=== Task details ===
The answer is the line that contains "568x370 pixels." followed by every later line of the entries below, each repeated exactly, and nothing else.

====== Input records ======

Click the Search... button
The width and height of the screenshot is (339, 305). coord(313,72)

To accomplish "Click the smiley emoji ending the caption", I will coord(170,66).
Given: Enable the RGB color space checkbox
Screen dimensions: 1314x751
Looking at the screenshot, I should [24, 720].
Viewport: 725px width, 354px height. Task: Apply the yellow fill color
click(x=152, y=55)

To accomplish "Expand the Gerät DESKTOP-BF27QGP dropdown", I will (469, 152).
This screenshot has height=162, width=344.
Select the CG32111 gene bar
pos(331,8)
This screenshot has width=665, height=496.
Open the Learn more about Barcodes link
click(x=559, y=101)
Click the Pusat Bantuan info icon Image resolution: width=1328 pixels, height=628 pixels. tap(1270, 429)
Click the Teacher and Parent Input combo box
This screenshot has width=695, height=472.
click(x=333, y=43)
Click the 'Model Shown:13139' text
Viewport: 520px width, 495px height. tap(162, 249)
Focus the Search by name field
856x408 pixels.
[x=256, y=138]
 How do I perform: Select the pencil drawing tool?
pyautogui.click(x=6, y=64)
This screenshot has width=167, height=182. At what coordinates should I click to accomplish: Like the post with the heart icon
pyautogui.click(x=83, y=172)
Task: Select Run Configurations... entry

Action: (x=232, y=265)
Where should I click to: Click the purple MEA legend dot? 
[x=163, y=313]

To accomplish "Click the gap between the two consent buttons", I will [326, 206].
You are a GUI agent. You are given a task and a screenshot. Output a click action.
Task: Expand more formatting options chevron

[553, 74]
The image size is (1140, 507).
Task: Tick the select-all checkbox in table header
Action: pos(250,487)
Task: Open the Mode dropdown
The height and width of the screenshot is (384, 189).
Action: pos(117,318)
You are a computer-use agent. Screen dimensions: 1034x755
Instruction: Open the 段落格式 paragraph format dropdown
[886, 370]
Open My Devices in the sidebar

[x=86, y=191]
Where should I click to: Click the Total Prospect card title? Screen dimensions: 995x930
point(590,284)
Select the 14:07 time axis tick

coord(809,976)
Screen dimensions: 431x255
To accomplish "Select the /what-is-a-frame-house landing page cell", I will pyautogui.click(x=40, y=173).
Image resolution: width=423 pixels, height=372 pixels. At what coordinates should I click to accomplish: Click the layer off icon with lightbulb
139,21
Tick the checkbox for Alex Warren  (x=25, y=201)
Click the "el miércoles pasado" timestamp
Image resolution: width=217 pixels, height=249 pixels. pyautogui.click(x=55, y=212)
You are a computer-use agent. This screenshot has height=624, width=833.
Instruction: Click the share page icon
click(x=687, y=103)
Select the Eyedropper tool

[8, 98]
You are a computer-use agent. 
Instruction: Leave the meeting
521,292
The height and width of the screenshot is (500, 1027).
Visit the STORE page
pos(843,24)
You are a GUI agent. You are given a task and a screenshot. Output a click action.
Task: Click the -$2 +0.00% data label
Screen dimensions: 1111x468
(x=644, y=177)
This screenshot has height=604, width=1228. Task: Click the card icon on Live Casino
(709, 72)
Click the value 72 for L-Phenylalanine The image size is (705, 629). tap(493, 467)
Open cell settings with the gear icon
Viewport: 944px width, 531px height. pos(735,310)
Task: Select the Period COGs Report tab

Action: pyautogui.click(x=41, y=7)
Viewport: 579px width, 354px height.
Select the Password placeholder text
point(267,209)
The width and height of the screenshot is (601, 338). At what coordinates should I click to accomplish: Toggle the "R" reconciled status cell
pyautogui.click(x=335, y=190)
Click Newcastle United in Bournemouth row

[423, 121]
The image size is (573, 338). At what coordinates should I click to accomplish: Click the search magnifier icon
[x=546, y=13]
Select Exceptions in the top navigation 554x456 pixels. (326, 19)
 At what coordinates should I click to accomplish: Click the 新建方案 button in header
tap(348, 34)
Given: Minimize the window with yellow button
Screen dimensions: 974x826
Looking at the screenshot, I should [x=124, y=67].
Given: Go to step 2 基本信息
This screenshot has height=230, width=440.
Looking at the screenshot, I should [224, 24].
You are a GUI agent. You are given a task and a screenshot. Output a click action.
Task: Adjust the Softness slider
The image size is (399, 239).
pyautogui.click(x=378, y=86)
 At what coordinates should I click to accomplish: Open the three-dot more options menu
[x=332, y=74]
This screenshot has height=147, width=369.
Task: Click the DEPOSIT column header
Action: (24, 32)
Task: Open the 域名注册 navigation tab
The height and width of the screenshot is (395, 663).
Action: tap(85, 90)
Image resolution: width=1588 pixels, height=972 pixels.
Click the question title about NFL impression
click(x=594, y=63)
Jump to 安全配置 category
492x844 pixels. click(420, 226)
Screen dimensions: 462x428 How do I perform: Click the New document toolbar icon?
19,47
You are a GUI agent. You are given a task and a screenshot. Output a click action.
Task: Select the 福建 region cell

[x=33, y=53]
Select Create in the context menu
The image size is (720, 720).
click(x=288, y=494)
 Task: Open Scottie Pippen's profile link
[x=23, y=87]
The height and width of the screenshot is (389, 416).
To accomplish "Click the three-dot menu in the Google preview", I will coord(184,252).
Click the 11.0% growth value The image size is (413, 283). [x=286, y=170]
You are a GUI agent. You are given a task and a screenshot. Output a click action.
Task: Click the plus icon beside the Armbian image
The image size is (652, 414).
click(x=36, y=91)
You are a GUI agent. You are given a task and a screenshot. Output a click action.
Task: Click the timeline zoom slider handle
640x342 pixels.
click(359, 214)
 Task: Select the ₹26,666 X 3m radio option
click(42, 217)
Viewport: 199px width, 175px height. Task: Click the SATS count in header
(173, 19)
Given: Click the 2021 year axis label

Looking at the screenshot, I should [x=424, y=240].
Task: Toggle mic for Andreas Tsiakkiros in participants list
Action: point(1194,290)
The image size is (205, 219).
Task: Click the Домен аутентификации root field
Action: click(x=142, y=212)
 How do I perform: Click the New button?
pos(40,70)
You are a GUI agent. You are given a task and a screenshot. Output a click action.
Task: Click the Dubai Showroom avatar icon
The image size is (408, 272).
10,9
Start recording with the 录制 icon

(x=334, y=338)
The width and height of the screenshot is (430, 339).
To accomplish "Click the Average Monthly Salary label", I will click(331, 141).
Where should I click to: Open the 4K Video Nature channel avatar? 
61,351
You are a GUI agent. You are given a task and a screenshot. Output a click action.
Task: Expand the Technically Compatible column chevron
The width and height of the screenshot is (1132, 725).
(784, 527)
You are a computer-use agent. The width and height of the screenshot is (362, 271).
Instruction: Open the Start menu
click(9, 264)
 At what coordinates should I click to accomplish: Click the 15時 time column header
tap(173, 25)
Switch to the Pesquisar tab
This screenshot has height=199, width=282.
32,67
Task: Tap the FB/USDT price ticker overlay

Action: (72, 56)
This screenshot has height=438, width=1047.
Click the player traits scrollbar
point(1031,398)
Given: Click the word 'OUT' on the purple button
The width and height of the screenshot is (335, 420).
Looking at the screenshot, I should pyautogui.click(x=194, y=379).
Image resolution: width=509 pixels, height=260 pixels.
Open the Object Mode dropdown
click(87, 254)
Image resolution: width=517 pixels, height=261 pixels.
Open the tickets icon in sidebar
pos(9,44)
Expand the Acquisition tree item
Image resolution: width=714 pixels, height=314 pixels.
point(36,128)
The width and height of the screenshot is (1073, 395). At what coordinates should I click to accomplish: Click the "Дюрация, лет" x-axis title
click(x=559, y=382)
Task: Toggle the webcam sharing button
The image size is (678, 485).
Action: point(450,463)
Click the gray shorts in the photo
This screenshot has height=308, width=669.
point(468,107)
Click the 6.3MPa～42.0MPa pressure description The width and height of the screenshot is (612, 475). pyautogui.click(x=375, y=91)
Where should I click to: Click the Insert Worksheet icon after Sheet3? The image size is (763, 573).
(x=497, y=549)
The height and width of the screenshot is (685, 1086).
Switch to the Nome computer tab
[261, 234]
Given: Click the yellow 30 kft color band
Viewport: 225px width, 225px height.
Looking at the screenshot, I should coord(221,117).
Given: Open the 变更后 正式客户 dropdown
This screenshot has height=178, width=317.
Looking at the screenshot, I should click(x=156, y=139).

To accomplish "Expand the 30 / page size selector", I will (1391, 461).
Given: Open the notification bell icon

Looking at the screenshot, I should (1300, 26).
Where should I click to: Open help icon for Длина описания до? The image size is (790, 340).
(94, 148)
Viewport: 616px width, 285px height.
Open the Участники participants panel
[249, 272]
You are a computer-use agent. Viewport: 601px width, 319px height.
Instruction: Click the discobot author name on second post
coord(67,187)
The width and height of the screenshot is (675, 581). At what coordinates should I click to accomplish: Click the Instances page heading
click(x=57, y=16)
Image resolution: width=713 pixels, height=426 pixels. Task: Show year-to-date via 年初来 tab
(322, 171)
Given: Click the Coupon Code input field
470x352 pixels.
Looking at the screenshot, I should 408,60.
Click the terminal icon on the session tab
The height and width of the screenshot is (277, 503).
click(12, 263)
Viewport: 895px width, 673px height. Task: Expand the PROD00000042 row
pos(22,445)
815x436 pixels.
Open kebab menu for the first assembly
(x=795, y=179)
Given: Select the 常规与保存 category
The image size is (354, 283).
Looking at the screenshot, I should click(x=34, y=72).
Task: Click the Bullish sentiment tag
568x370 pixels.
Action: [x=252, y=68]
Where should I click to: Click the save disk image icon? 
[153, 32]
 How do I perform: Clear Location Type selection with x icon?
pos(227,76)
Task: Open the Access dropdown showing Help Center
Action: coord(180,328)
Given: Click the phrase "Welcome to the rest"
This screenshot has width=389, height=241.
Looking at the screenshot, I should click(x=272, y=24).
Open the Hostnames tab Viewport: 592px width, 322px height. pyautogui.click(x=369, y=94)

======

=== Result for this task ===
568x370 pixels.
Action: [x=252, y=68]
Where should I click to: Click the save disk image icon? 
[153, 32]
 How do I perform: Clear Location Type selection with x icon?
pos(227,76)
Task: Open the Access dropdown showing Help Center
Action: coord(180,328)
Given: Click the phrase "Welcome to the rest"
This screenshot has width=389, height=241.
Looking at the screenshot, I should click(x=272, y=24).
Open the Hostnames tab Viewport: 592px width, 322px height. pyautogui.click(x=369, y=94)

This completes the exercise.